### What needs to be done
The entries are to be returned exactly as written.
* * *
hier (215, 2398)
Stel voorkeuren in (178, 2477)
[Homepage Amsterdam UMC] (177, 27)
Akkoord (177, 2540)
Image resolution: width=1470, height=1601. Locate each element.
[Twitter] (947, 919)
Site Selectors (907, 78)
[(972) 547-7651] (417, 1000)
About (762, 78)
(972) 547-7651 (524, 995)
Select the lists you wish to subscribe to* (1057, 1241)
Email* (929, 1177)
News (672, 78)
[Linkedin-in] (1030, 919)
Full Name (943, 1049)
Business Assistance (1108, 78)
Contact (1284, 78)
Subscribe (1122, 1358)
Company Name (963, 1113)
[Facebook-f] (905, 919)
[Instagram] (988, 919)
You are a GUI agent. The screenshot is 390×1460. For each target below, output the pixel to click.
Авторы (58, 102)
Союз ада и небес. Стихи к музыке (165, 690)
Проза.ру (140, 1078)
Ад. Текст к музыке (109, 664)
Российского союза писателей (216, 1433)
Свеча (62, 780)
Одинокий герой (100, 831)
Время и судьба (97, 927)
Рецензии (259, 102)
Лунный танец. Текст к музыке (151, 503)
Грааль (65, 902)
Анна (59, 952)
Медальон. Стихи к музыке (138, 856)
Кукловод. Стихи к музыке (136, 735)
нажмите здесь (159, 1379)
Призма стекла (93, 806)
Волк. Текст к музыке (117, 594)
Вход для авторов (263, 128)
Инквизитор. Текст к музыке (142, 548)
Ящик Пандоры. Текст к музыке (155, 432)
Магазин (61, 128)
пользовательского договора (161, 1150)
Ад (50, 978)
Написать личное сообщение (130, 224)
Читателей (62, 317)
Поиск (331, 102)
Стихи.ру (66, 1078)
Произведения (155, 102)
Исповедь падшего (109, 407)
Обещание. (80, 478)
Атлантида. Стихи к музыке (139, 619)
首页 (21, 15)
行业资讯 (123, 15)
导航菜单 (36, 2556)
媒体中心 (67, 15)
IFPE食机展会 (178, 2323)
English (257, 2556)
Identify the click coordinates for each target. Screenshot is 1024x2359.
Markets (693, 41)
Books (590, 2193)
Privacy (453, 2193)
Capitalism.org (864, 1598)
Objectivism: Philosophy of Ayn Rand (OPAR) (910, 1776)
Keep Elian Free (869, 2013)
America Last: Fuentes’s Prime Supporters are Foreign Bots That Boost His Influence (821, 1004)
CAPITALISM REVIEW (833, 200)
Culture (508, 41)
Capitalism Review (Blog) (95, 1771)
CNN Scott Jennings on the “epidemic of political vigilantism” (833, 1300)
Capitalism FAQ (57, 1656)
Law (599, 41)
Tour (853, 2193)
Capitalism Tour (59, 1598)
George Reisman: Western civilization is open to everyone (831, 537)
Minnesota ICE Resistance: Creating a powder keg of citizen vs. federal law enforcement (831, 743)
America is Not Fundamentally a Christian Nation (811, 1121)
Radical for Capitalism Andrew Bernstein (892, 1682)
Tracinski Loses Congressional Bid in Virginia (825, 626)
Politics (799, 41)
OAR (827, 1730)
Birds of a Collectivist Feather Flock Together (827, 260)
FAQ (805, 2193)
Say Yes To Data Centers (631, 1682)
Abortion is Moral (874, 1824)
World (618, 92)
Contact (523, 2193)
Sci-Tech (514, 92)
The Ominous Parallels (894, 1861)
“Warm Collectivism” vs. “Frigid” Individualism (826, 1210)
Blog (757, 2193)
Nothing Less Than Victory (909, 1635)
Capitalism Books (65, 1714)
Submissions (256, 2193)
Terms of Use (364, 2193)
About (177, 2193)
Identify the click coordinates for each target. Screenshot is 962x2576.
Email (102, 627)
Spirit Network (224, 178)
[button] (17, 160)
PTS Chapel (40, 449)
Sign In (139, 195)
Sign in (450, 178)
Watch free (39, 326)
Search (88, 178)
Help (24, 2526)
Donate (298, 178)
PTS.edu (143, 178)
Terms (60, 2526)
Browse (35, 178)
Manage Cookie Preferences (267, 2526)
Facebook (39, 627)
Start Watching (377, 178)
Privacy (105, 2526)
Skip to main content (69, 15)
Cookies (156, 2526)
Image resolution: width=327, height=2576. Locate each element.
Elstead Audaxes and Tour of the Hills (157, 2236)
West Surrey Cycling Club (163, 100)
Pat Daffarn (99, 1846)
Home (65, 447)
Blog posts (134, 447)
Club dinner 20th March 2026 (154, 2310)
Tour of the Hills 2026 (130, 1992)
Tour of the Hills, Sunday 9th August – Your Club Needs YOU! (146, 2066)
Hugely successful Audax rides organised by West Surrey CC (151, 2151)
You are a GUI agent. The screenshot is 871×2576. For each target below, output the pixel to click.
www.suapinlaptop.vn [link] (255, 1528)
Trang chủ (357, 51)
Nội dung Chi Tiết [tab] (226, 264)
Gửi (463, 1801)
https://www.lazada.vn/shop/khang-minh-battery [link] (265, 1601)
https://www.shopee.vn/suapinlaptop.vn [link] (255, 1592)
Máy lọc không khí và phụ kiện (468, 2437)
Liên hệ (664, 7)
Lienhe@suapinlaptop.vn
* * *
### Task response
hier (215, 2398)
Stel voorkeuren in (178, 2477)
[Homepage Amsterdam UMC] (177, 27)
Akkoord (177, 2540)
Image resolution: width=1470, height=1601. Locate each element.
[Twitter] (947, 919)
Site Selectors (907, 78)
[(972) 547-7651] (417, 1000)
About (762, 78)
(972) 547-7651 (524, 995)
Select the lists you wish to subscribe to* (1057, 1241)
Email* (929, 1177)
News (672, 78)
[Linkedin-in] (1030, 919)
Full Name (943, 1049)
Business Assistance (1108, 78)
Contact (1284, 78)
Subscribe (1122, 1358)
Company Name (963, 1113)
[Facebook-f] (905, 919)
[Instagram] (988, 919)
You are a GUI agent. The screenshot is 390×1460. For each target below, output the pixel to click.
Авторы (58, 102)
Союз ада и небес. Стихи к музыке (165, 690)
Проза.ру (140, 1078)
Ад. Текст к музыке (109, 664)
Российского союза писателей (216, 1433)
Свеча (62, 780)
Одинокий герой (100, 831)
Время и судьба (97, 927)
Рецензии (259, 102)
Лунный танец. Текст к музыке (151, 503)
Грааль (65, 902)
Анна (59, 952)
Медальон. Стихи к музыке (138, 856)
Кукловод. Стихи к музыке (136, 735)
нажмите здесь (159, 1379)
Призма стекла (93, 806)
Волк. Текст к музыке (117, 594)
Вход для авторов (263, 128)
Инквизитор. Текст к музыке (142, 548)
Ящик Пандоры. Текст к музыке (155, 432)
Магазин (61, 128)
пользовательского договора (161, 1150)
Ад (50, 978)
Написать личное сообщение (130, 224)
Читателей (62, 317)
Поиск (331, 102)
Стихи.ру (66, 1078)
Произведения (155, 102)
Исповедь падшего (109, 407)
Обещание. (80, 478)
Атлантида. Стихи к музыке (139, 619)
首页 (21, 15)
行业资讯 (123, 15)
导航菜单 (36, 2556)
媒体中心 (67, 15)
IFPE食机展会 (178, 2323)
English (257, 2556)
Identify the click coordinates for each target. Screenshot is 1024x2359.
Markets (693, 41)
Books (590, 2193)
Privacy (453, 2193)
Capitalism.org (864, 1598)
Objectivism: Philosophy of Ayn Rand (OPAR) (910, 1776)
Keep Elian Free (869, 2013)
America Last: Fuentes’s Prime Supporters are Foreign Bots That Boost His Influence (821, 1004)
CAPITALISM REVIEW (833, 200)
Culture (508, 41)
Capitalism Review (Blog) (95, 1771)
CNN Scott Jennings on the “epidemic of political vigilantism” (833, 1300)
Capitalism FAQ (57, 1656)
Law (599, 41)
Tour (853, 2193)
Capitalism Tour (59, 1598)
George Reisman: Western civilization is open to everyone (831, 537)
Minnesota ICE Resistance: Creating a powder keg of citizen vs. federal law enforcement (831, 743)
America is Not Fundamentally a Christian Nation (811, 1121)
Radical for Capitalism Andrew Bernstein (892, 1682)
Tracinski Loses Congressional Bid in Virginia (825, 626)
Politics (799, 41)
OAR (827, 1730)
Birds of a Collectivist Feather Flock Together (827, 260)
FAQ (805, 2193)
Say Yes To Data Centers (631, 1682)
Abortion is Moral (874, 1824)
World (618, 92)
Contact (523, 2193)
Sci-Tech (514, 92)
The Ominous Parallels (894, 1861)
“Warm Collectivism” vs. “Frigid” Individualism (826, 1210)
Blog (757, 2193)
Nothing Less Than Victory (909, 1635)
Capitalism Books (65, 1714)
Submissions (256, 2193)
Terms of Use (364, 2193)
About (177, 2193)
Identify the click coordinates for each target. Screenshot is 962x2576.
Email (102, 627)
Spirit Network (224, 178)
[button] (17, 160)
PTS Chapel (40, 449)
Sign In (139, 195)
Sign in (450, 178)
Watch free (39, 326)
Search (88, 178)
Help (24, 2526)
Donate (298, 178)
PTS.edu (143, 178)
Terms (60, 2526)
Browse (35, 178)
Manage Cookie Preferences (267, 2526)
Facebook (39, 627)
Start Watching (377, 178)
Privacy (105, 2526)
Skip to main content (69, 15)
Cookies (156, 2526)
Image resolution: width=327, height=2576. Locate each element.
Elstead Audaxes and Tour of the Hills (157, 2236)
West Surrey Cycling Club (163, 100)
Pat Daffarn (99, 1846)
Home (65, 447)
Blog posts (134, 447)
Club dinner 20th March 2026 (154, 2310)
Tour of the Hills 2026 (130, 1992)
Tour of the Hills, Sunday 9th August – Your Club Needs YOU! (146, 2066)
Hugely successful Audax rides organised by West Surrey CC (151, 2151)
You are a GUI agent. The screenshot is 871×2576. For each target below, output the pixel to click.
www.suapinlaptop.vn [link] (255, 1528)
Trang chủ (357, 51)
Nội dung Chi Tiết [tab] (226, 264)
Gửi (463, 1801)
https://www.lazada.vn/shop/khang-minh-battery [link] (265, 1601)
https://www.shopee.vn/suapinlaptop.vn [link] (255, 1592)
Máy lọc không khí và phụ kiện (468, 2437)
Liên hệ (664, 7)
Lienhe@suapinlaptop.vn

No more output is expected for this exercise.